Source information Block Start

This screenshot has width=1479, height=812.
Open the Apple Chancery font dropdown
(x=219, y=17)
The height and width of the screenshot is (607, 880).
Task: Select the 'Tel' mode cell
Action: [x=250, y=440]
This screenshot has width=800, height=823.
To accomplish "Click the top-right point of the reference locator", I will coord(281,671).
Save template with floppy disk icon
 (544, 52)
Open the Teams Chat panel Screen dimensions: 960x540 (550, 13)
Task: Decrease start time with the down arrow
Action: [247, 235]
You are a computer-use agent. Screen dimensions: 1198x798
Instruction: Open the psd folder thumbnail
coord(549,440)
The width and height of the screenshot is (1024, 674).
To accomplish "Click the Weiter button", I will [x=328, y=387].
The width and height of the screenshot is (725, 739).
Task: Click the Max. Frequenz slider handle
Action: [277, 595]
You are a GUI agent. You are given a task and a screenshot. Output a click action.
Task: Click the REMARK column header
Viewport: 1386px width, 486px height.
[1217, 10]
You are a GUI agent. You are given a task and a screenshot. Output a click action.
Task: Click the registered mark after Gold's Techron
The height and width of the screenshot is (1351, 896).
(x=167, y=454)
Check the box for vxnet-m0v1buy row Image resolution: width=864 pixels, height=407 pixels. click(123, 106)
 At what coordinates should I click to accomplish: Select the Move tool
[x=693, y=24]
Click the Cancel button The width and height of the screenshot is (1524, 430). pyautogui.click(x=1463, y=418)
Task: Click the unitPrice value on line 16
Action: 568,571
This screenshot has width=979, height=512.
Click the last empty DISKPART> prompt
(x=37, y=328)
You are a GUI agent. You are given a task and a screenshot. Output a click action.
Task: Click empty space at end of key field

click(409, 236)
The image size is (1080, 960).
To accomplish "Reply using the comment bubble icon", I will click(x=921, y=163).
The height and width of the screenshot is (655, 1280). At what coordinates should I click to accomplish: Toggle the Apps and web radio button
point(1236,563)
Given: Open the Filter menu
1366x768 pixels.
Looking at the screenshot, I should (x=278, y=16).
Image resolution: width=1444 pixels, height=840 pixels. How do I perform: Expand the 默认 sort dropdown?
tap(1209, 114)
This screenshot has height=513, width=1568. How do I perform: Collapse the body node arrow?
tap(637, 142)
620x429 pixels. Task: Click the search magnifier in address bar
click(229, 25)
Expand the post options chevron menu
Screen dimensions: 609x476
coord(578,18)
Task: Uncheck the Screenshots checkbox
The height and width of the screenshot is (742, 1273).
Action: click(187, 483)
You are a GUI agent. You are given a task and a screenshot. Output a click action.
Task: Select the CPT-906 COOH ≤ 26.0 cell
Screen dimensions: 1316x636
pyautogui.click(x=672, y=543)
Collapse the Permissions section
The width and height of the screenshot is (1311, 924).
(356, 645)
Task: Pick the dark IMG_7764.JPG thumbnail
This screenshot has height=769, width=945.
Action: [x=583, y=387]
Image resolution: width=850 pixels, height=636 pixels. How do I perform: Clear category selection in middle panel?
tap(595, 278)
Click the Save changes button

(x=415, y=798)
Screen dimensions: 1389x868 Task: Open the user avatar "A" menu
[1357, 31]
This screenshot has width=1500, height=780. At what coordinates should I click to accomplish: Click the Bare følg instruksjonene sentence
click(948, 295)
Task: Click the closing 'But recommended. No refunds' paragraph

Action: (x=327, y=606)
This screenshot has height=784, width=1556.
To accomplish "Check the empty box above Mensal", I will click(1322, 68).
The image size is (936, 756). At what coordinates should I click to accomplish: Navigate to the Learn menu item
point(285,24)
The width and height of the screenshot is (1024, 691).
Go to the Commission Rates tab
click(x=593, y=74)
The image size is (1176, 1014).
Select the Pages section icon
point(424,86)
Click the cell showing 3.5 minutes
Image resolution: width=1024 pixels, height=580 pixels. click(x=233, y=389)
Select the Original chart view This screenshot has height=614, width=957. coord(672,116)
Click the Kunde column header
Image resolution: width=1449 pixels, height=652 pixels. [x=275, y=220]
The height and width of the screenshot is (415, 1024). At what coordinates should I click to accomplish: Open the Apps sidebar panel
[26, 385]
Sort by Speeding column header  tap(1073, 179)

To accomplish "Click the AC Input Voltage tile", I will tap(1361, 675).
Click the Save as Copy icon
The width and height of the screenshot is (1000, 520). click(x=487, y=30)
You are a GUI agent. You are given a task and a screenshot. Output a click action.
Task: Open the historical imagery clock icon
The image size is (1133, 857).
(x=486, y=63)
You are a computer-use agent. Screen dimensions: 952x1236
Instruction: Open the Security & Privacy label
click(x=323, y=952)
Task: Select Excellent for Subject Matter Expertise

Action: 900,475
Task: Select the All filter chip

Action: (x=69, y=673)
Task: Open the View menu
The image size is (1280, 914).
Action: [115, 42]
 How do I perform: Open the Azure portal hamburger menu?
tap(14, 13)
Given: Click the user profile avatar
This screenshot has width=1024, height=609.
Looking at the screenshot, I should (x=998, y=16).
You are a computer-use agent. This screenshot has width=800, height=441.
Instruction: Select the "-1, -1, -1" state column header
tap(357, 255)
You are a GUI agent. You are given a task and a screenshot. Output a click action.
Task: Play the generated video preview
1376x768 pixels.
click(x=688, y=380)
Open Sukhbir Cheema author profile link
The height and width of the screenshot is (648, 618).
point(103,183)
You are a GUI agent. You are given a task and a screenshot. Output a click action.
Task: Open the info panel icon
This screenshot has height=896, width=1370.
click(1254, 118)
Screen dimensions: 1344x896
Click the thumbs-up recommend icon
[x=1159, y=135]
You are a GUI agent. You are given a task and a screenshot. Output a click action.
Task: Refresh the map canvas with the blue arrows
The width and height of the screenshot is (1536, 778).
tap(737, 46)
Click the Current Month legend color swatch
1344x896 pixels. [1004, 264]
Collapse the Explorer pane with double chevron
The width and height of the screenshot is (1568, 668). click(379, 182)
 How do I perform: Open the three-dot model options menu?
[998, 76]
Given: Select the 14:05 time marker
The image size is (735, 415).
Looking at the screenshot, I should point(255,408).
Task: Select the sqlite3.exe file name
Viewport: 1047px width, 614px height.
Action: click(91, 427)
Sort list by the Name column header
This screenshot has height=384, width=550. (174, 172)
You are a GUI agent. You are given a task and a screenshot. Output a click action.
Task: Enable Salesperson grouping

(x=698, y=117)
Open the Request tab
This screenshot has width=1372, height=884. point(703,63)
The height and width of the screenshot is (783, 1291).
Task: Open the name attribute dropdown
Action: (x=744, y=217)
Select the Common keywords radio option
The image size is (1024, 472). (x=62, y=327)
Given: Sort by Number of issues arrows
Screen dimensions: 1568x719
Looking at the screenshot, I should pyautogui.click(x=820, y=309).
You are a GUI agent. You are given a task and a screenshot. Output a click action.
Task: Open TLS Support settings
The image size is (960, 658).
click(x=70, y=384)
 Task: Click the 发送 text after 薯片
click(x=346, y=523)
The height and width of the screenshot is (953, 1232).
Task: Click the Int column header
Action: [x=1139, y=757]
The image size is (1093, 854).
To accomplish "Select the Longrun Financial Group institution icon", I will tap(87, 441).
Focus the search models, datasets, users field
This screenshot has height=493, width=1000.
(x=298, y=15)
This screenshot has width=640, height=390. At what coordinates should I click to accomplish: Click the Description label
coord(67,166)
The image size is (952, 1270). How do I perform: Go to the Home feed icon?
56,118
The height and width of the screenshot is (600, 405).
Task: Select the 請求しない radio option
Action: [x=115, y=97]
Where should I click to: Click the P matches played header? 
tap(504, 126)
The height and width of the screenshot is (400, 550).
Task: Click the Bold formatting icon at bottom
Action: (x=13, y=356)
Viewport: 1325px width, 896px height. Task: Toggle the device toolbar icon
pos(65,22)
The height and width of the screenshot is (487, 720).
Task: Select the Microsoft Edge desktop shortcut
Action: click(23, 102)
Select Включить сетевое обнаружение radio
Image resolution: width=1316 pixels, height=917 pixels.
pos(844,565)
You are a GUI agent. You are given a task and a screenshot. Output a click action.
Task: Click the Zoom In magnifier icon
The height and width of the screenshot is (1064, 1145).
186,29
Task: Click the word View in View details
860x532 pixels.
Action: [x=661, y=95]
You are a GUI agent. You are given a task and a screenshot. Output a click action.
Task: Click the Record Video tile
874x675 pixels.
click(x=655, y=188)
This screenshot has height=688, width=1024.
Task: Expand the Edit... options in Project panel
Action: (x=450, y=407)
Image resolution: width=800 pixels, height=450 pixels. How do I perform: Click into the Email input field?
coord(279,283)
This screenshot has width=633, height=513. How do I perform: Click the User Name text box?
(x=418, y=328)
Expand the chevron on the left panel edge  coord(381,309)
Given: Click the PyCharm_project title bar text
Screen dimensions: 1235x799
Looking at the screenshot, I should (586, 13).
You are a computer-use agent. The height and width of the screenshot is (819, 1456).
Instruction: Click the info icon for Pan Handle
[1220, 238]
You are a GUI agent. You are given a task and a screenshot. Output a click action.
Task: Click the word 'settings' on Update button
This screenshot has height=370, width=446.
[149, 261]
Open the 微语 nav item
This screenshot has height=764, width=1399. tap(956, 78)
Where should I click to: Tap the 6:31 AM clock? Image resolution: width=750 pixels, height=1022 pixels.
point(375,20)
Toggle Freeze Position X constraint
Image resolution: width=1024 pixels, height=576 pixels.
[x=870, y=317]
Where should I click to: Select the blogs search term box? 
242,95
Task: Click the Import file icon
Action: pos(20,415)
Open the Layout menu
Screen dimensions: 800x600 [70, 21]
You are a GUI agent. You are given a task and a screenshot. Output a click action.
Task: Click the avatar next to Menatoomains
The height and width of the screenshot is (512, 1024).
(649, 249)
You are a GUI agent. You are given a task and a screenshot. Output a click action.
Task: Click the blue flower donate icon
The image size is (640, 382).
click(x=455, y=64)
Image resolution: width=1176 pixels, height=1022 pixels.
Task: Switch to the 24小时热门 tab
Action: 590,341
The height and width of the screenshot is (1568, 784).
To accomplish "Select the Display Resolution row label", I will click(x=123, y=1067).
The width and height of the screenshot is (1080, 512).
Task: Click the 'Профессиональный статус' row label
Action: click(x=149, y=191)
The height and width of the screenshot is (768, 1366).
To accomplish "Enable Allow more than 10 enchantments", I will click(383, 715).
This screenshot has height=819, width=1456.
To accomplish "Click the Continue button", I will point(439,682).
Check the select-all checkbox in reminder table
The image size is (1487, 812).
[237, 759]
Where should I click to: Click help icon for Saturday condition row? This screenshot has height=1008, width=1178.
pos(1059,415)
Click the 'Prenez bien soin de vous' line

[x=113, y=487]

Source information Block End

What the task asks: Lines from the entries that contain the string "arrows" must be found and copied.

Solution to this problem:
Task: Refresh the map canvas with the blue arrows
Given: Sort by Number of issues arrows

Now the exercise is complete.